- _Challenge_
Please continue the git-annex issue thread that follows, starting right after its final sentence.

- _Selection_
RichiH / conference_proceedings

Proceedings of various conferences
59 stars 19 forks source link

git annex find --not --in web #22

Open joeyh opened 10 years ago

joeyh commented 10 years ago

Finds a few files. This would be a good regression test for this repo.

RichiH commented 10 years ago

I am somewhat unclear on how this works... Does it read the remote webpages and tell me what else is available? How else does it get at that data? And as git-annex apparently knows new files exist: what is the canonical way to just add that data to the annex?

joeyh commented 10 years ago

Richard Hartmann wrote:

I am somewhat unclear on how this works... Does it read the remote webpages and tell me what else is available? How else does it get at that data? And as git-annex apparently knows new files exist: what is the canonical way to just add that data to the annex?

No, this is just finding files in the annex that do not have a url recorded, so git annex get is not going to be able to get them when someone clones this repository.

see shy jo

Millak commented 10 years ago

I ran this on my repository, got: efraim@debian-netbook:~/conference_proceedings$ git annex find --not --in web FOSDEM/2007/md5sum.txt FOSDEM/2008/devrooms/debian/LICENCE FOSDEM/2008/devrooms/debian/MIRROR_ON_YOUR_RISK___READ_THE_README FOSDEM/2008/devrooms/debian/ogg_theora/720x576/MD5SUMS.txt FOSDEM/2008/devrooms/opensuse/MD5SUMS FOSDEM/2008/devrooms/opensuse/README FOSDEM/2008/devrooms/xorg/README all files that should be unannexed.

then I checked out upstream/master, found 2 more files: Linux_Conference_Australia/2014/Monday/lca2014_monday_keynote.mp4 Linux_Conference_Australia/2014/Tuesday/lca2014_tuesday_keynote.mp4 neither of these files are in my repo, but based on the other files those were probably renamed on the LCA side.

while 'git annex find --not --in web' will find files with no web remote, the only thing I can think of that would make sure that the web remote actually contained the file would be something like 'git annex fsck --from web', but currently we're well over 500GB. Is there some way to ping the files to check if there are actually files on the other end that match the filesize (at least for those added with --fast and not --relaxed) without downloading the whole file?

- _Supplied information_
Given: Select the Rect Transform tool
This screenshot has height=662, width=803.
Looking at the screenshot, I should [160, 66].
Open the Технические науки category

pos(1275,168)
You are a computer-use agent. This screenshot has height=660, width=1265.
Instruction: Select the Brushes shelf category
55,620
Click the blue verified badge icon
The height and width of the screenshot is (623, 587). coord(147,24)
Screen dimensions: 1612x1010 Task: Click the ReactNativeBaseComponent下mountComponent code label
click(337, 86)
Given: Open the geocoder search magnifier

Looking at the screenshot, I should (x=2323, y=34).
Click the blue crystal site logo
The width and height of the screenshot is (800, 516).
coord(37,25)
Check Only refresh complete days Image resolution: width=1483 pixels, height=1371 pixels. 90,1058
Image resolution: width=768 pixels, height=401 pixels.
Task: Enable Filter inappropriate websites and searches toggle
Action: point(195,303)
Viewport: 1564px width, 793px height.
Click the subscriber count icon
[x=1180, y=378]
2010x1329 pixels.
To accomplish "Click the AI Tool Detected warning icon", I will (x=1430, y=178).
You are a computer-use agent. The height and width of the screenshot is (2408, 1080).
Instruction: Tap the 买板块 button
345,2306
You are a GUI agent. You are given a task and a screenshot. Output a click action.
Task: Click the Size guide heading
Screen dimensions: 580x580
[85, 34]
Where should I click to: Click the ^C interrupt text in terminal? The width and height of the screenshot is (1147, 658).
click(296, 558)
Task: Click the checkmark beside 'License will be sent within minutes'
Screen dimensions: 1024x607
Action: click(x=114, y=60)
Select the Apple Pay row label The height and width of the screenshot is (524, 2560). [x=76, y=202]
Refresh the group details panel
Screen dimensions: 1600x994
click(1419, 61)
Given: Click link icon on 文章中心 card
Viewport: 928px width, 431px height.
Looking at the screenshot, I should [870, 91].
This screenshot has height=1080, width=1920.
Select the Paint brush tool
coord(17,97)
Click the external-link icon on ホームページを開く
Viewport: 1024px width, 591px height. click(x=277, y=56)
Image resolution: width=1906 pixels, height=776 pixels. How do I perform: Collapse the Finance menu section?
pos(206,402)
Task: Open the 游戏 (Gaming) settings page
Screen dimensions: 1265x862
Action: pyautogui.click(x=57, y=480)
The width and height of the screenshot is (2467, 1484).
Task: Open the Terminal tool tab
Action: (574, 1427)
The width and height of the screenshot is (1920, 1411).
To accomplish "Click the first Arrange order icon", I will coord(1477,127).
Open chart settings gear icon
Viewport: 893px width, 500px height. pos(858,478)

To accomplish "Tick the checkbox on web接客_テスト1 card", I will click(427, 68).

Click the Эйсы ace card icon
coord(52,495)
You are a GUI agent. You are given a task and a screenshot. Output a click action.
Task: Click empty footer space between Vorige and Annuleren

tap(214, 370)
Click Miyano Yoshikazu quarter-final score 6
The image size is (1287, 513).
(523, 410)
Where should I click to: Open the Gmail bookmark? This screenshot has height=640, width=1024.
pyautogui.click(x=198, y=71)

- _Task answer_
joeyh commented 10 years ago

Efraim Flashner wrote:

while 'git annex find --not --in web' will find files with no web remote, the only thing I can think of that would make sure that the web remote actually contained the file would be something like 'git annex fsck --from web', but currently we're well over 500GB. Is there some way to ping the files to check if there are actually files on the other end that match the filesize (at least for those added with --fast and not --relaxed) without downloading the whole file?

git annex fsck --fast --from web should do that, checking only that the web has the files and that they're of the expected size.

Note that it might be a good idea for this repository to always use git annex addurl --fast; this generates keys that have no defined size, so if a video is later edited or re-encoded, git-annex won't care.

see shy jo

RichiH commented 8 years ago

@joeyh Your reply seems to be empty. Can you resend?

Ideally, there would be an "open" get which gets all content and offers to change everything that's changed. I.e. a global web remote update function. Could you reasonably implement that?

RichiH commented 8 years ago

@joeyh: @clacke sent in two PRs.

clacke commented 8 years ago

I don't think my two PRs are related to this, but I'll chime in and say that find --not --in web is great for discovering that somebody merged master without also merging (the right) git-annex. That's probably the only situation this catches, but it's an important one.

clacke commented 8 years ago

I have been trying to use fsck --fast --from web, but ran into more trouble than it's been worth. First of all, never run it on the repo that has the hack that uses the web uuid as uuid. :-)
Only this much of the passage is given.